Why do you need to copy the array? Can’t you just write y = x in either case? I mean, if you plan to mutate y that’s maybe not a good idea, but you cannot mutate tuples, so I presume that you’re not going to do that anyway.
Good point, I had a blind spot. I knew the following code gives nasty side effects in the calling function:
function f(x, y, some_more_params)
if some_condition
x[1] = y[1]
end
do_something
end
But this (which is what I wanted to do) is actually safe. My “blind spot” is that I forgot it was safe, as I was telling myself “never modify an array argument inside a function”:
function f(x, y, some_more_params)
if some_condition
x = y
end
do_something
end
Still, now that I have forced x to be a tuple, I feel I might as well leave it in my code, which now looks like this:
function f(x_initial, y, some_more_params)
x = tuple(x_initial...) # a "splat" to force a tuple
do_something
if some_condition
x = y
end
do_something
end
(EDIT: And in terms of readability, I think it is helpful to distinguish between the default/initial value of x, and the “current” value of x).
There’s nothing inherently wrong with modifying an array inside a function (almost everything should be happening inside functions anyway), as long as you are deliberate about it. It’s one of the most common performance techniques. Just remember to put a ! at the end of any function that modifies inputs, to make that clear to the caller.
There is actually quite a number of issues/PR related to copying immutables:
implement copy(::Void) = nothing (closed PR, contains an interesting discussion related to “alias-stability”)
If you have copy(f(x)), and f returning nothing is a problem, then failing in copy catches the problem sooner than having copy propagate the value. I think if some code is bothering to copy something, it’s expecting a mutable collection. (Jeff)

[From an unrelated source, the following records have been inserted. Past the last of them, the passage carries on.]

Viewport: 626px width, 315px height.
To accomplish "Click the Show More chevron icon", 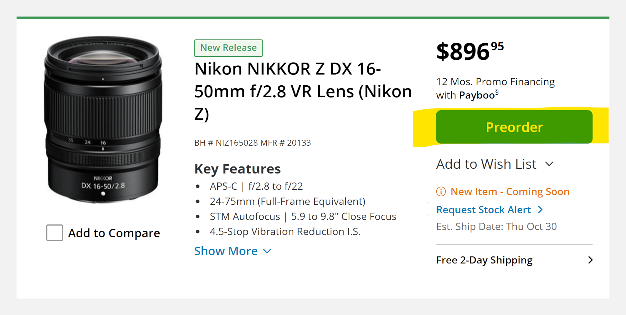I will click(267, 251).
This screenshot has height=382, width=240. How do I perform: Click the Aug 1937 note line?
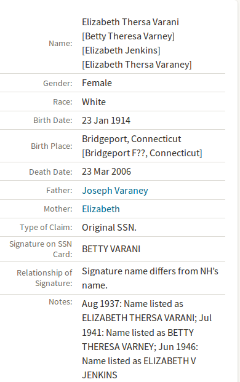[x=132, y=304]
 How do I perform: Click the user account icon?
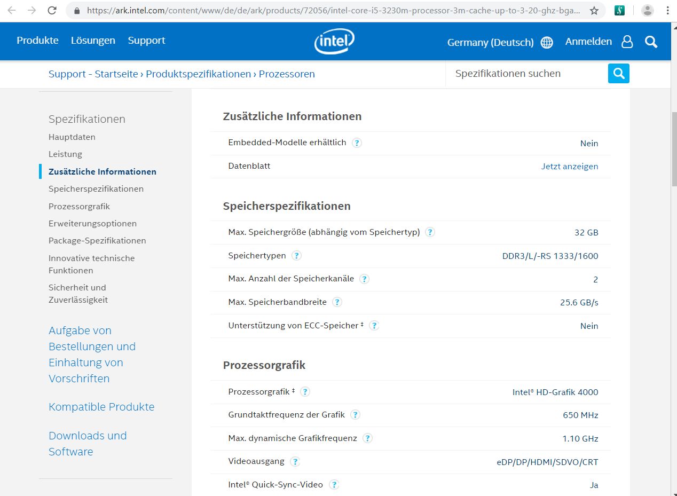[627, 42]
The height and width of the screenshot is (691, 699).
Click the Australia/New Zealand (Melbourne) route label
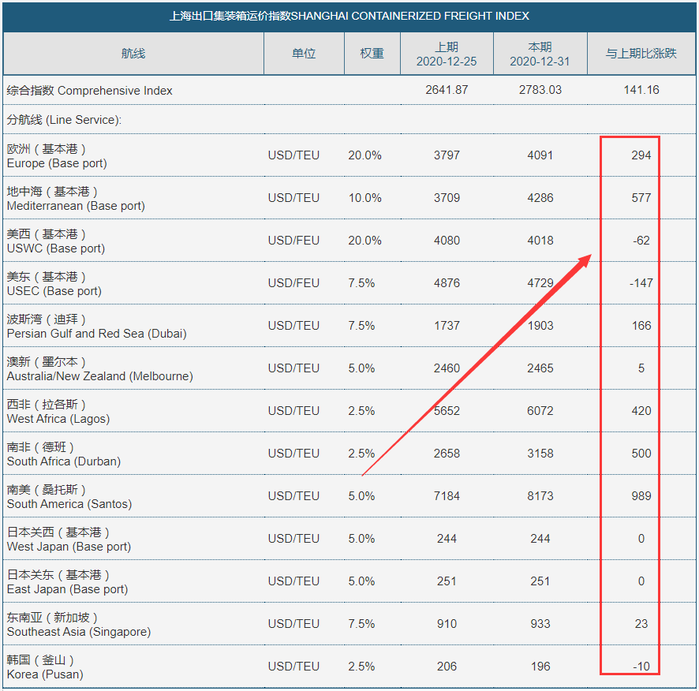pyautogui.click(x=99, y=369)
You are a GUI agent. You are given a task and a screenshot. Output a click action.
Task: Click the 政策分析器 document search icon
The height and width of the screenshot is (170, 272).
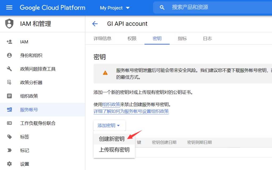[9, 82]
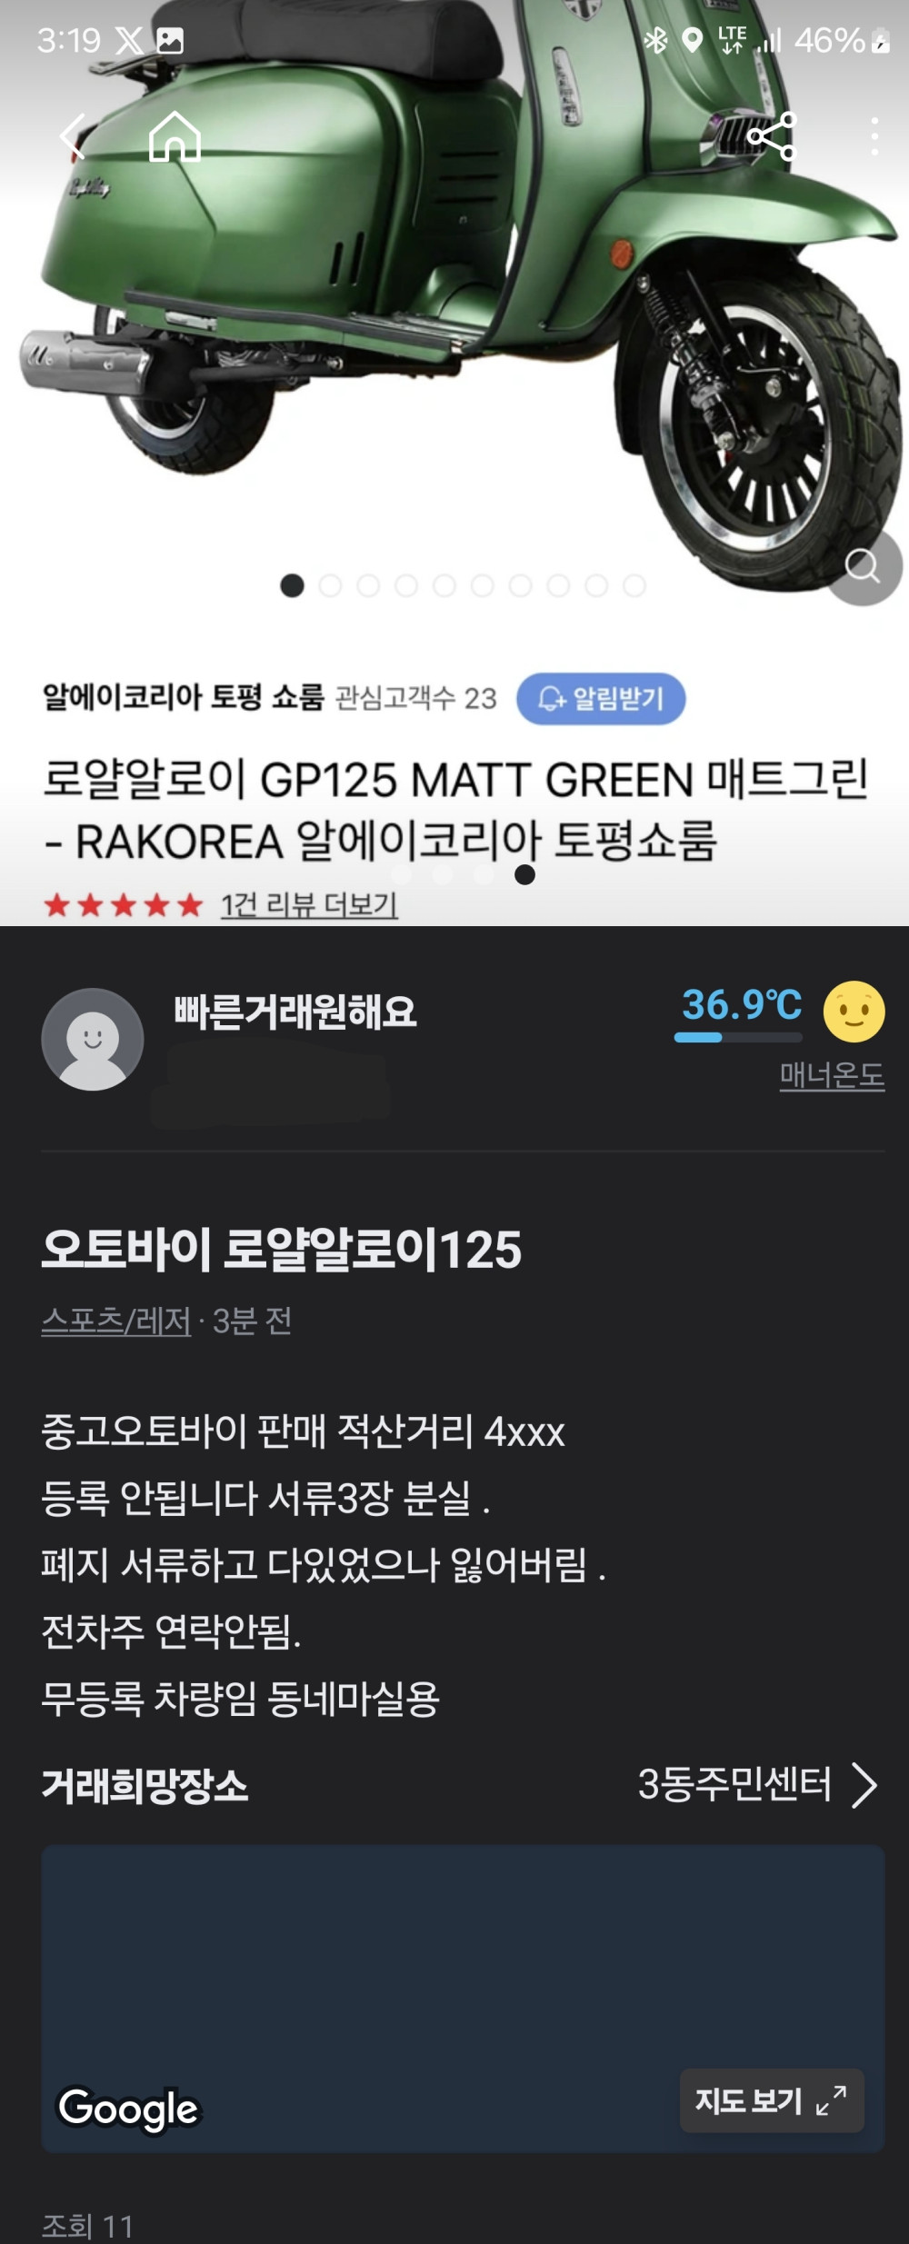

I’ve tried to avoid defining copy for immutable objects. How did this arise? My view is that code calling copy without knowing whether the argument is mutable can’t really be generic. (Jeff)
If you’re copying something, then it must be because you’re going to mutate it—otherwise why copy it? But if some of the values are immutable, then that’s going to fail anyway, so what kind of code needs this? (Stefan)

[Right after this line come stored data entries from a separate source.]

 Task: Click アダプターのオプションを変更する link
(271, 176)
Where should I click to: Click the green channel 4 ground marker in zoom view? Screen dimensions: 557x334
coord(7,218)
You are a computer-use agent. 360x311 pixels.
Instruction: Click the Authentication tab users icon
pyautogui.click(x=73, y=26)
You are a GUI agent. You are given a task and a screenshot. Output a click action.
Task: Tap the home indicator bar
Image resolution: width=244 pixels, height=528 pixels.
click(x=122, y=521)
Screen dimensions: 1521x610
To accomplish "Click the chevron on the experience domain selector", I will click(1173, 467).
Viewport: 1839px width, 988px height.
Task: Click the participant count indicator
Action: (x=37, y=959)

I guess it gets problematic if you e.g. put this into a library which is used by someone who finds and uses the type pirated method and doesn’t know it’s actually not in Base. That might cause some headaches when in another ensemble of packages this particular method is magically missing although it’s a Base-method dispatching on Base-types.
I have to say that I disagree with the founders (i.e., Jeff and Stefan) on this one (what means I am probably wrong, XD). My reasoning is the following:
deepcopy is defined by default for both mutable and immutable types. What is the reasoning for having a distinct policy for copy and deepcopy? Considering that deepcopy can be as misleading, my first PR to a Julia library was exactly making deepcopy raise an exception on JuMP.Model because it does not copied a C pointer resource so it was not a true deepcopy.
It is just a more elegant way of doing isimmutable(x) || (x = copy(x)) or y = isimmutable(x) ? x : copy(x).
As pointed by (2) it is just a matter of convenience, not defining copy will do little but make programmer scratch their head and sometimes they will be happy that some bug did not propagate, others they will just lose some time thinking if it is better to put an if, or define copy for some immutable type, or just change statement order, and if they did assume wrong that copy would not raise exception over immutable types and now they need to check their code for it.
As copy is not defined for default for immutable types but also is not guaranteed to not be defined for immutable types, programmers cannot assume that arbitrary immutable types in the wild will or not provide them.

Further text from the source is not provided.